Przypowieść o dwóch synach zawarta w Ewangelii według św. Mateusza wpisuje się w szerszą dyskusję na temat władzy Jezusa oraz pochodzenia chrztu nawrócenia udzielanego przez Jana Chrzciciela. Zarówno Jezus, jak i Jan znajdują posłuch u celników i grzeszników, podczas gdy przywódcy religijni – kapłani i faryzeusze – nie uznają ani władzy Jezusa, ani chrztu Janowego. To jest fundamentalny paradoks, wokół którego skonstruowana jest przypowieść o dwóch synach. Jezus na końcu sam udziela wyjaśnienia, potwierdzając właściwe jej odczytanie. Jednocześnie pogłębia znaczenie tej przypowieści, wskazując na wiarę jako podstawowy warunek przyjęcia Jezusowego orędzia o królestwie niebieskim.

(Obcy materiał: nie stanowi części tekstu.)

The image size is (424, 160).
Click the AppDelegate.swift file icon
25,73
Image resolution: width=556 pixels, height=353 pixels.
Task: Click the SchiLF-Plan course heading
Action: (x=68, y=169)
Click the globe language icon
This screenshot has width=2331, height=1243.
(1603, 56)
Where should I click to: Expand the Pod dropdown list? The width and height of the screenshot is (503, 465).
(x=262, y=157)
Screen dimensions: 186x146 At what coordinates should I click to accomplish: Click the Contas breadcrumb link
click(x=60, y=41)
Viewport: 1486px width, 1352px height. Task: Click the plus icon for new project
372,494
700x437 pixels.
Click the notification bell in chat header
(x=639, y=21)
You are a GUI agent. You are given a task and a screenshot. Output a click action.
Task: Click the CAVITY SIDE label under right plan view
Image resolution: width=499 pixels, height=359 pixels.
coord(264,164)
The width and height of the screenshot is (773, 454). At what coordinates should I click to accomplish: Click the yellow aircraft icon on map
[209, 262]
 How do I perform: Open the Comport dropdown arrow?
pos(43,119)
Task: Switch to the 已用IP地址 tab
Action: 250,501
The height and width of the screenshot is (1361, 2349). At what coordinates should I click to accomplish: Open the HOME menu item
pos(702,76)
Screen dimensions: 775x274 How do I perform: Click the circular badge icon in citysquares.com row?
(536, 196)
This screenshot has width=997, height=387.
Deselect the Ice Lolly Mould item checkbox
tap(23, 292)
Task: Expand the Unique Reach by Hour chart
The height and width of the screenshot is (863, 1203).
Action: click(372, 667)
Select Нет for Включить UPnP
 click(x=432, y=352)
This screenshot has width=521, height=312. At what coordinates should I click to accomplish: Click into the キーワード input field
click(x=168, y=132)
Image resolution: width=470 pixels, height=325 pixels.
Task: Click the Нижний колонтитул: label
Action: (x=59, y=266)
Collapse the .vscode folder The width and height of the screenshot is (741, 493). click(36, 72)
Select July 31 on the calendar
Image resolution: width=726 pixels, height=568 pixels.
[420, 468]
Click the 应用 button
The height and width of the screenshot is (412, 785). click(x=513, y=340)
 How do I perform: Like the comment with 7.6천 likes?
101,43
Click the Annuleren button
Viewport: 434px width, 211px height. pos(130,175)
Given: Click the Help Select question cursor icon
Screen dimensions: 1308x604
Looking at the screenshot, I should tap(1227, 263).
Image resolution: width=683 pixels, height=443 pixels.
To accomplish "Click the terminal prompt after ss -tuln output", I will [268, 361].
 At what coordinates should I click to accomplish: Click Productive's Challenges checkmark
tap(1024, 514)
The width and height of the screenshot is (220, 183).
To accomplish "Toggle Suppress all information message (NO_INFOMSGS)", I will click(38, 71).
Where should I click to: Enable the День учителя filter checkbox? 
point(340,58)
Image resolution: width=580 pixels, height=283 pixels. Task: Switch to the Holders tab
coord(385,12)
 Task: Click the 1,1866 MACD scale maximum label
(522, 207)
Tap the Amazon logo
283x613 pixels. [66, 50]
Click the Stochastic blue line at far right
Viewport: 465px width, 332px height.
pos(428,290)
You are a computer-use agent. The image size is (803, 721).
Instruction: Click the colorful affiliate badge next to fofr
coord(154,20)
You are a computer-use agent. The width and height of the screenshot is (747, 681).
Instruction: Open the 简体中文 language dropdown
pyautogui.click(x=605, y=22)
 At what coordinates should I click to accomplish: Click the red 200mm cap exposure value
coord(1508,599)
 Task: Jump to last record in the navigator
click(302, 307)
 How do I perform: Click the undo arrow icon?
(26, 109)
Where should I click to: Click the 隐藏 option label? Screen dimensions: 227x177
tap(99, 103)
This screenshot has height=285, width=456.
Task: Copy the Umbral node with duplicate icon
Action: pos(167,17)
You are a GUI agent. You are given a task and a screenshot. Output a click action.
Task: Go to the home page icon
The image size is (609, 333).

Interwencja Boga na rzecz ludzi, czyli ofiarowanie nam daru zbawienia, osiąga punkt kulminacyjny w działalności Jezusa Chrystusa. Zostaje ona przygotowana i zapowiedziana w osobie i misji Jana Chrzciciela. Przygotowawczy charakter posłannictwa Jana zostaje wyrażony słowami: „Przyszedł bowiem do was Jan drogą sprawiedliwości”. Temat sprawiedliwości jest bardzo bliski św. Mateuszowi. W jego Ewangelii sprawiedliwość oznacza realizację Bożego planu, posłuszeństwo wobec zbawczej interwencji Boga. Święty Józef określony jest mianem sprawiedliwego właśnie w związku z tym, że uznał prymat Boga w swoim życiu, pomimo wątpliwości i niezrozumienia. Podczas chrztu w Jordanie Jezus zwraca się do Jana Chrzciciela słowami: „godzi się nam wypełnić wszystko, co sprawiedliwe” (Mt 3, 15). Chrzest Jezusa stanowi inicjację Jego zbawczego posłannictwa – misji głoszenia królestwa Bożego i wyzwolenia grzeszników. Dlatego moment ten wpisuje się w koncepcję sprawiedliwości, czyli realizacji Bożego planu zbawienia. W Kazaniu na Górze Jezus zachęca słuchaczy do starania się przede wszystkim o królestwo i o Jego sprawiedliwość (por. Mt 6, 33). Uczniowie Mistrza z Nazaretu muszą się kierować właściwą hierarchią wartości, w której absolutne pierwszeństwo przysługuje królestwu Bożemu, a zatem samemu Chrystusowi posłanemu przez Ojca dla zbawienia ludzi. Powyższa synteza pokazuje nam, jak istotnie teologicznym tematem w Mateuszowej Ewangelii jest sprawiedliwość – sprawiedliwość pojmowana nie tyle jako jedna z cnót, ile jako postawa ściśle związana z wiarą i odpowiedzią na Bożą inicjatywę.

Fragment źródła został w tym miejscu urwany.